→ Work task
Report every line of the material that contains the string "list".

→ Data to process
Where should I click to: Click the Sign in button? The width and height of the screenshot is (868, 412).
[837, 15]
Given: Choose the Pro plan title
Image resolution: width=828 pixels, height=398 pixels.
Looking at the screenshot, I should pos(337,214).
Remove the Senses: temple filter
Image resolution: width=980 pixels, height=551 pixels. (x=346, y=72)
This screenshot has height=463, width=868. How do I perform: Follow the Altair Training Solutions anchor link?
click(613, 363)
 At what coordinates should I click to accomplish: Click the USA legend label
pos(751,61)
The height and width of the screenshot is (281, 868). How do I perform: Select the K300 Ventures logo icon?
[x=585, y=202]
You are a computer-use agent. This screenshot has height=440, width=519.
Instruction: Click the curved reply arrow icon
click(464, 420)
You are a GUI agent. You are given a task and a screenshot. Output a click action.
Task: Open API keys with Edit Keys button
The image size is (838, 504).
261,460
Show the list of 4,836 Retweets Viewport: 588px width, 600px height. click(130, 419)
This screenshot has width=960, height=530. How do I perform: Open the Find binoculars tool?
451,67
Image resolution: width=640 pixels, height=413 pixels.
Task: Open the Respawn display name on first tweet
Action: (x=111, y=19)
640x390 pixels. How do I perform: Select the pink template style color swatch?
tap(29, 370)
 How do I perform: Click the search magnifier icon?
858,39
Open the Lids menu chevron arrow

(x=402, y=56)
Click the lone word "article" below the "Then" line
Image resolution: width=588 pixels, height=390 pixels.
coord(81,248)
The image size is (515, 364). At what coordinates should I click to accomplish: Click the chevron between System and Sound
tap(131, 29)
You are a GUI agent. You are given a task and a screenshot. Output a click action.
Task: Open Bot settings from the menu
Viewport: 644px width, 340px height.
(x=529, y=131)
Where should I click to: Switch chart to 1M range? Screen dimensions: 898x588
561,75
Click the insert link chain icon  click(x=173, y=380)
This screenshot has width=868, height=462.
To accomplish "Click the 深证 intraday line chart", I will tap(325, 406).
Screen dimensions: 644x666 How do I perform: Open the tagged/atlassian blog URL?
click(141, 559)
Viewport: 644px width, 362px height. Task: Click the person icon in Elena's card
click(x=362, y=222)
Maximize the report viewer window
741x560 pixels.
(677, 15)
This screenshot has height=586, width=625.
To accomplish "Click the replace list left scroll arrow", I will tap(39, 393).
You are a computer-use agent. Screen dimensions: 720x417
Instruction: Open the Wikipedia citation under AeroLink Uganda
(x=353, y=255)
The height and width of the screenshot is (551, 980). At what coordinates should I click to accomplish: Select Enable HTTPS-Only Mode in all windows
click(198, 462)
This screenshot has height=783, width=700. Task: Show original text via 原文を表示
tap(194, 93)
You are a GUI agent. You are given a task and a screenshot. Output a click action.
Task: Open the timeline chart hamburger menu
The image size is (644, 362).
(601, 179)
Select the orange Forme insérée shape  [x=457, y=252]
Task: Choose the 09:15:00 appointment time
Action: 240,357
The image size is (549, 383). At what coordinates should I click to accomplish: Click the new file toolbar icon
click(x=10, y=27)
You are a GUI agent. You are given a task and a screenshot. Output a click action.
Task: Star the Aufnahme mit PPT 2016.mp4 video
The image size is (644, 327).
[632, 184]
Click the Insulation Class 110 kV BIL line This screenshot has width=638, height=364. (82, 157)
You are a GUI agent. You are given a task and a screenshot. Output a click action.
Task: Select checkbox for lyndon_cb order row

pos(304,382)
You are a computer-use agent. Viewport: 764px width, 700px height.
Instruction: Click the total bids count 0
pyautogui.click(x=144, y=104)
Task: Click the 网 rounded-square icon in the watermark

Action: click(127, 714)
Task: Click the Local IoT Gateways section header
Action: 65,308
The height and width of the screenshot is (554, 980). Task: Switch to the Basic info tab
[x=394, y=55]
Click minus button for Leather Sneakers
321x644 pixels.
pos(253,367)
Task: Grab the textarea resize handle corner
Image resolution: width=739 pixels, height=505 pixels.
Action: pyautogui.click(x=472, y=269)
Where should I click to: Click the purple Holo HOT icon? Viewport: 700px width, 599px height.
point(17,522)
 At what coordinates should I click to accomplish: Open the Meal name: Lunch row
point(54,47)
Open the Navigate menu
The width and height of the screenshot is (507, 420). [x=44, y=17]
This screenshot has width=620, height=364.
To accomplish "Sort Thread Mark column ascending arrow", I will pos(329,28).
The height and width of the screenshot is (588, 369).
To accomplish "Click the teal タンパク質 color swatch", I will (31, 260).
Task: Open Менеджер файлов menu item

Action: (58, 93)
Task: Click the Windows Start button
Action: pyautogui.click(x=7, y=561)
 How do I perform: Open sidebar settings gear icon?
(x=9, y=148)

→ Task output
Show the list of 4,836 Retweets Viewport: 588px width, 600px height. click(130, 419)
To accomplish "Click the replace list left scroll arrow", I will tap(39, 393).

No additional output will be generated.